Then somehow, Spring of 2021, moving back to LA was on the table again. I’d watched a show that I fell in love with, looked up where the lead actress got her training, saw it was a UK school with a branch in LA, pushed through my existential anxiety, and applied to audition. I’ve always wanted to train like an English actor, the way they train is unmatched, and was thinking about moving to London before coming back to LA. But I’m very, very close with my mom, and that would be too far. A UK school in LA was literally the perfect in-between. I auditioned over zoom with the UK team, and found out a couple of weeks later that I got in.
Through universal timing, and a lot of anxiety, I moved to LA with my best friend in September of 2021. I spent the next two years training, building my confidence as an actor, and not to be corny, building really incredible friendships. I got a job in content creation for a romance author through one of my online book friends, and have also been doing that for the past two years. I LOVE my job because I get to be creative with my videos and talk about steamy books and it is more than I could have ever wished for. My personal TikTok following is almost at 50k which is absolutely bonkers to me. I read books and then post little skits about them, and the fact that people enjoy them means the world and more. I can’t believe it actually.
I’m currently navigating trying to find an agent and all that fun stuff, and it can be incredibly overwhelming. But I always come back to my love for this art-form, and it fuels me (ew, cliche, I know). But truly it does. This is a difficult industry. It’s heart-breaking, and gut-wrenching, but it is the LOVE for storytelling that will help you persevere.
What’s a lesson you had to unlearn and what’s the backstory?
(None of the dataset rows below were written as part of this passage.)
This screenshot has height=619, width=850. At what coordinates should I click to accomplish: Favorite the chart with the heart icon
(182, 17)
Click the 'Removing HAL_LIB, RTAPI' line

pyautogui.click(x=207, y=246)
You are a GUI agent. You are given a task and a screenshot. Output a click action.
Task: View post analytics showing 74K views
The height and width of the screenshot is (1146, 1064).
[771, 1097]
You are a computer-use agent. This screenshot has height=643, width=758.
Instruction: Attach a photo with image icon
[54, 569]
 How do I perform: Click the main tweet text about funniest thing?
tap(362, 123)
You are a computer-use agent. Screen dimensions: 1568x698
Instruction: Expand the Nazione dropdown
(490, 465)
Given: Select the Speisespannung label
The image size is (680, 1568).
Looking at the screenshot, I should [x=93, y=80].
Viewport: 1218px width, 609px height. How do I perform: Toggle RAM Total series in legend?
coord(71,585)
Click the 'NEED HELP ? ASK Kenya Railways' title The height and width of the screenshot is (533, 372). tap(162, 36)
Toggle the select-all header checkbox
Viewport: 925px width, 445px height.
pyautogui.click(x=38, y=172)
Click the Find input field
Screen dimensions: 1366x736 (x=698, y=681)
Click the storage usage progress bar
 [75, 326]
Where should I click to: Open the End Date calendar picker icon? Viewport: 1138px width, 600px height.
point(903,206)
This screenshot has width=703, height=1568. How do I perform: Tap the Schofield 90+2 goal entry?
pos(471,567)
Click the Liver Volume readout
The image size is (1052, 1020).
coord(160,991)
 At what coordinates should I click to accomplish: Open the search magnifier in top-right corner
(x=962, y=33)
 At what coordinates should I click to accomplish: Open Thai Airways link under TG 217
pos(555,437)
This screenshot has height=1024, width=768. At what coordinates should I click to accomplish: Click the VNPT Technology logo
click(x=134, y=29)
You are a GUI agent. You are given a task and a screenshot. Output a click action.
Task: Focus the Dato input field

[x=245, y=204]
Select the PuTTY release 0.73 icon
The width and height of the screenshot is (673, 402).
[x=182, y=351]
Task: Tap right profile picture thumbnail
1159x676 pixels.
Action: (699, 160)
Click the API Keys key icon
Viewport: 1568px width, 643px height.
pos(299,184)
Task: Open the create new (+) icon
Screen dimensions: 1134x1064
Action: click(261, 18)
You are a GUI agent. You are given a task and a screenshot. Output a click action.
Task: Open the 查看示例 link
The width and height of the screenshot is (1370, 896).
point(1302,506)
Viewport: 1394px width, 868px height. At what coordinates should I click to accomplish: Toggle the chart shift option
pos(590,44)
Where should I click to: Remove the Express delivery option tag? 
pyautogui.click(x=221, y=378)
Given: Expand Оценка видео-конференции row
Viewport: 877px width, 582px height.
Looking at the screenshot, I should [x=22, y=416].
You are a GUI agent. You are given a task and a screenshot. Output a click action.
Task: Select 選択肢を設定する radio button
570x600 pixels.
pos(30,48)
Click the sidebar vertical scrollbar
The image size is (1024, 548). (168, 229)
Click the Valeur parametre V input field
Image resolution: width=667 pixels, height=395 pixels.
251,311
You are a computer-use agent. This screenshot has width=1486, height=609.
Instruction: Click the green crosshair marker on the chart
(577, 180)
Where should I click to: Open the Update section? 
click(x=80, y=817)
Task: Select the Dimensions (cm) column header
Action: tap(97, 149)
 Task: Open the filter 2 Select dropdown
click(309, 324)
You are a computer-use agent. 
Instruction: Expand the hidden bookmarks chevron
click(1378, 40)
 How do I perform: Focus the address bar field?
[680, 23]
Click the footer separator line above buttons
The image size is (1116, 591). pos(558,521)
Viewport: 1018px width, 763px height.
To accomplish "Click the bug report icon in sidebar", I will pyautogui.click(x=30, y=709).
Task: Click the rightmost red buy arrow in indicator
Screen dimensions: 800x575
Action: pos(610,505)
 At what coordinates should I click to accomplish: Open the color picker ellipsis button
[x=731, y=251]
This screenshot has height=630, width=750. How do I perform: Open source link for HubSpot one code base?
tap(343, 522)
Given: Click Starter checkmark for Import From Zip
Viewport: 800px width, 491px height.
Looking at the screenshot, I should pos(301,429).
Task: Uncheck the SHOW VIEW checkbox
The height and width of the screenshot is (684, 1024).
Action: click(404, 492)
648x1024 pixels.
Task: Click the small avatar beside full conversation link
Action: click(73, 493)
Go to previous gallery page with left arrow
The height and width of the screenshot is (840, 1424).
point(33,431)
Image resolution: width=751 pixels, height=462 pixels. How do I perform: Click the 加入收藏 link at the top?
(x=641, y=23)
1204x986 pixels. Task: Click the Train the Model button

To stop apologizing. Not in the sense of doing something rude and refusing to apologize for it, but I have had to learn to stop being apologetic for who I am. My favorite acting tutor told me that the first time I worked with him, and had to tell me over and over until I finally started to get it. I’d walk into a space, and would immediately shrink myself. I’d start doing a scene, and I would do it the way I thought it was “supposed” to be done. I’ve never been shy, but I’ve always been terrified of doing the wrong thing. So I’ve always apologized for myself, for just…. BEING. There are a variety of places it stems from, from being excessively taunted throughout most of my adolescent life for being bigger to growing up in a household with some Soviet mentalities still intact, it’s all contributed to a sense of unworthiness within me that has made me apologize to everyone and everything my entire life. Of course something like that would bleed into my work but I didn’t realize how much until I actually started training. I definitely still struggle with it, but I am a much more confident actor than I was two or three years ago. I was provided a space where I could be bold with my artistic choices, and learn from them as well as the choices others made. I am very, very, grateful for that.
Any insights you can share with us about how you built up your social media presence?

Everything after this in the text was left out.